By Halloween, Eric and I had a reasonable suspicion or physical proof that EHD had killed off several local deer, including a couple top target bucks. We uncovered farms where dead deer littered the creek beds, sloughs and waterways. On one farm I discovered 13 dead deer and, in another location about a mile away, nine more victims. The dead included young bucks, does, a couple mature bucks and even one fawn with spots fading. It was a complete mess.
Once reliable trail cameras had tanked, in-hunt deer sightings in October were low. I was uneasy at the prospects for my November vacation time.
My first day of vacation found me high atop a section of thick, post-logging hardwood timber. A 6-hour sit in one of my most reliable early rut locations was a total bust, with not a single deer seen. At dark, the place just felt like a morgue. On the way to the truck, I mentally gave up on the spot and chalked it up to a loss to EHD.
Out of desperation, I drove straight to an adjacent farm and in the dark pulled every camera I had on the place. A stroke of luck found Sam had migrated even farther, and he’d been all over that farm the previous three days. We’d known him as a fighter and a roamer, and with other farms cold from the outbreak, I threw caution to the wind. I moved from checking SD cards to hanging a set and placing a decoy out near an edge of standing corn. I’d just been there pulling cameras, so it was an easy choice to make a move under the cover of darkness.

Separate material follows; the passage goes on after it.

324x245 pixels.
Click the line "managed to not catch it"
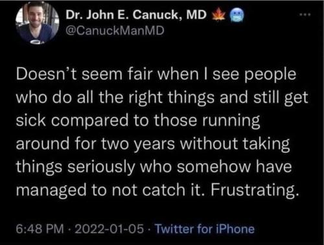(158, 190)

At dawn the next morning, Son of Sam read the cobbled-together, rewritten season script. I arrowed him as he was focused on the fake.
Forced to scout new areas after EHD struck last fall, the author found this big non-typical and shot him on a decoy. (Photo courtesy of Clint McCoy, DVM) The rest of our ’19 season went well, but we really had to scratch and claw to have good hunts and see mature bucks. Once the season ended, the outbreak was still on my mind as several of our usual suspects had vanished. So in lieu of waiting until March to get serious about scouting and shed hunting, I started at season’s end. I began combing my hunting spots for evidence of EHD severity.
Some farms were ghost towns, with several deer found dead. But by summer velvet scouting time in ’20, I felt I had a good handle on which areas that might still be profitable and those that needed more time to recover. As a family, we’ll likely shoot very sparingly this season. There’s a good chance we’ll eat some of our buck tags and even abandon certain spots altogether.
I’ve seen two seasons in which EHD really thumped our local herd: ’12 and then again in ’19. In the former season, I did nothing in response to the outbreak unfolding before me. I hunted familiar spots and “old faithful” stands, but with unusually poor results. The following year was nearly as bad. But I learned from all that. By putting in work and troubleshooting the outbreak in real time, last season was salvaged with my best archery buck.
Unknown, at this writing, is whether or not any part of the whitetail’s range will have a major EHD outbreak in ’20. But if late summer brings drought, muddy waterhole edges and midge flies to your area and you see buzzards start circling, throw caution to the wind. Recognize the potential for EHD, respond accordingly, and stay in the hunt. And once the season starts, avoid areas that just feel dead. Try to identify if your target buck survived the EHD surge, and investigate his current whereabouts.
Will you find a cure for the virus? Probably not. But you might just save your deer season and still end up punching a tag on a trophy buck.